** THE TASK **
Find the line below with "Click the Utilities lightning bolt icon". Print it and every line after it exactly, through the last line, leaving out the pictures.

** DATA FOR THIS TASK **
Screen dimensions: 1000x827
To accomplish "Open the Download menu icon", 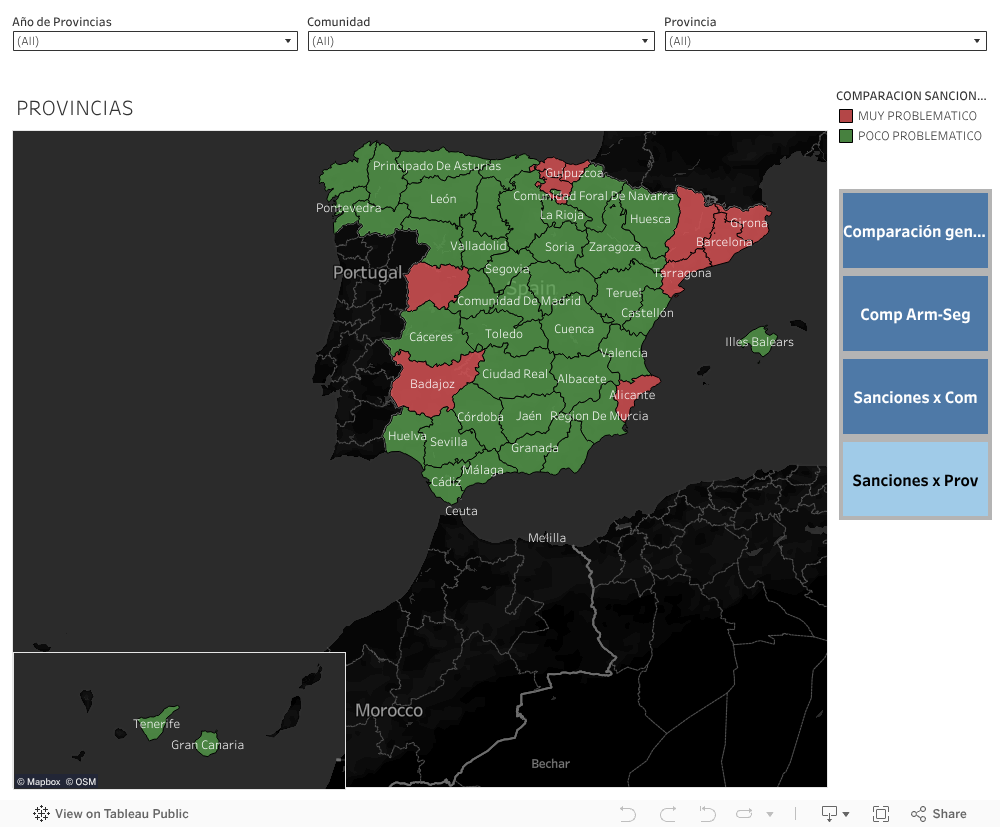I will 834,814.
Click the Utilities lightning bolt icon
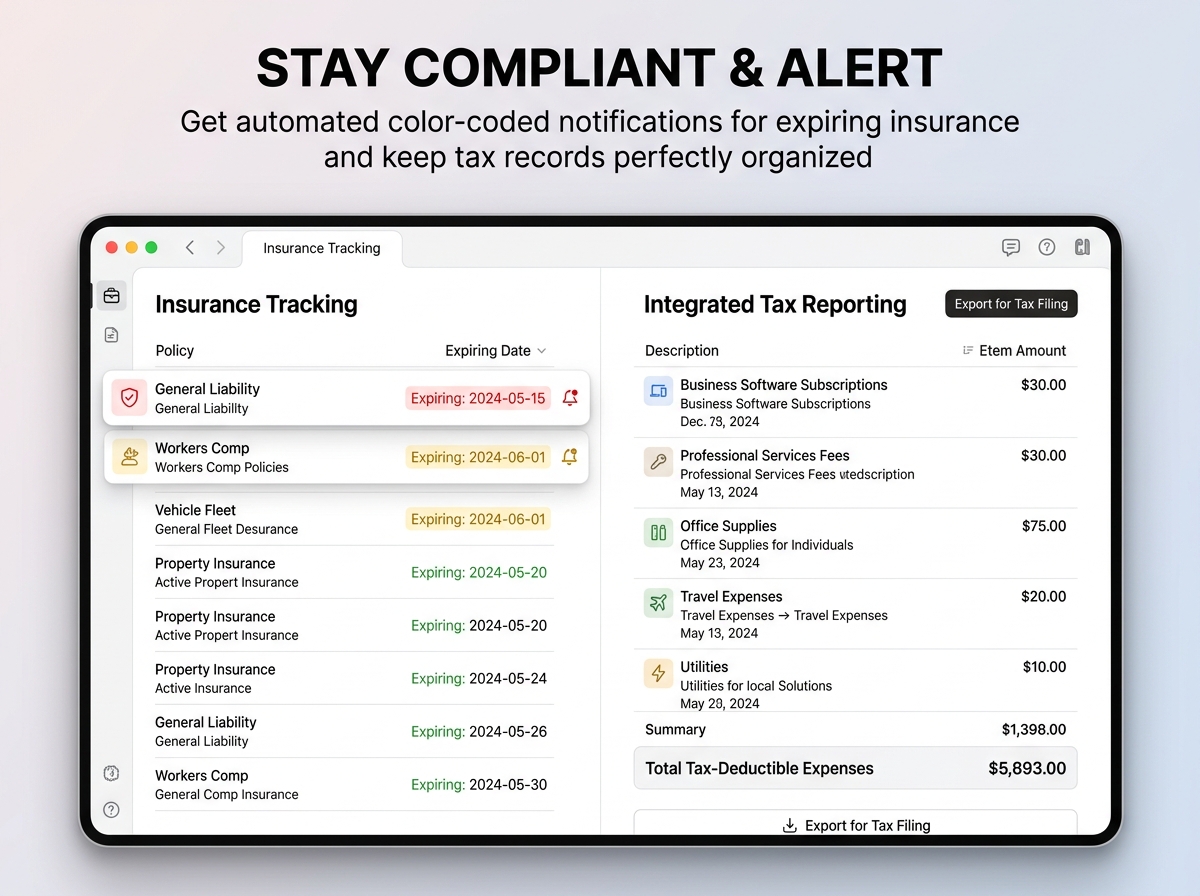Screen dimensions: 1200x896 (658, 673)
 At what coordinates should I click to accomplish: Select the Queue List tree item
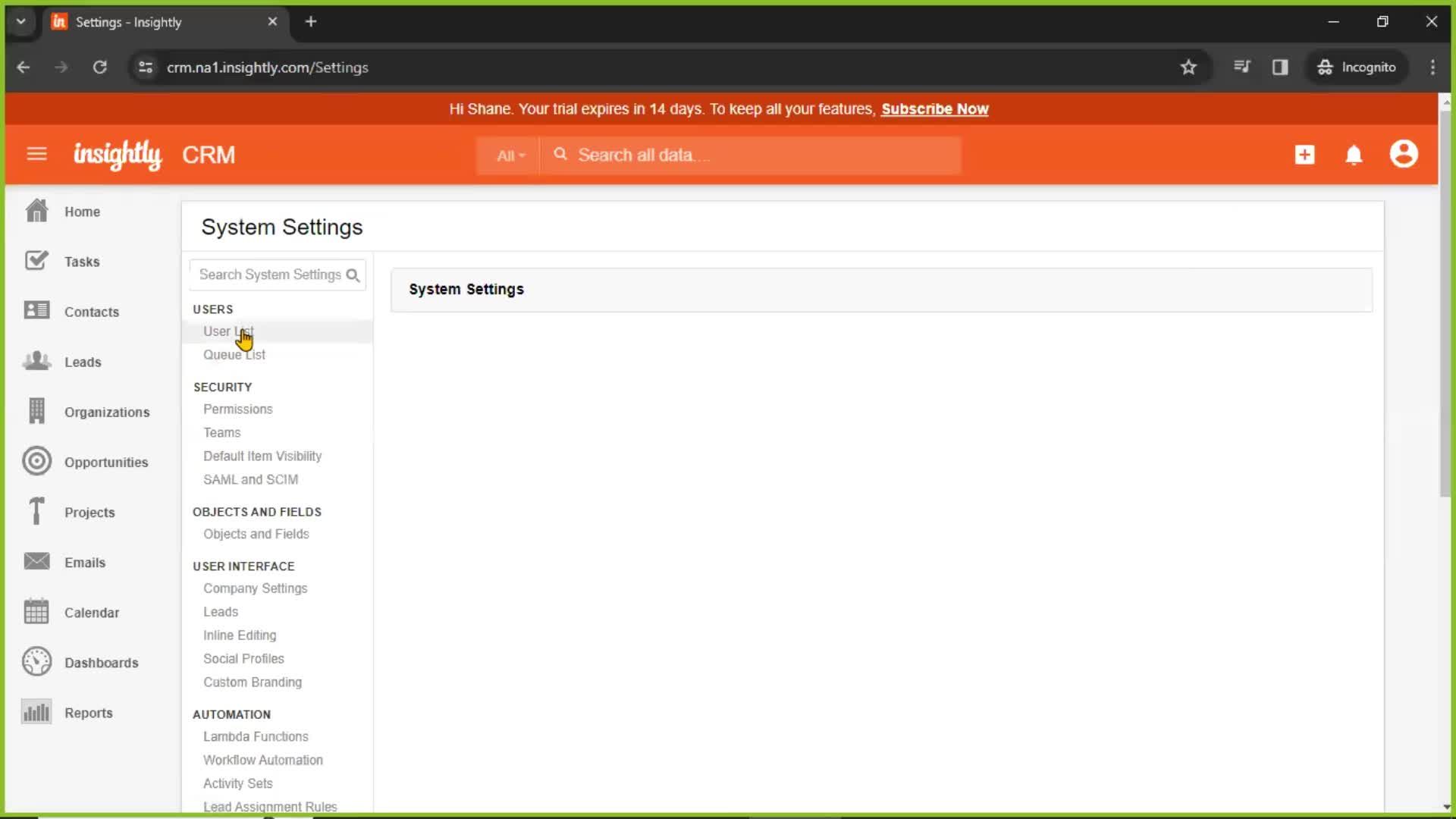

** COMPLETED TASK **
Click the Utilities lightning bolt icon
Screen dimensions: 1200x896 (658, 673)
 At what coordinates should I click to accomplish: Select the Queue List tree item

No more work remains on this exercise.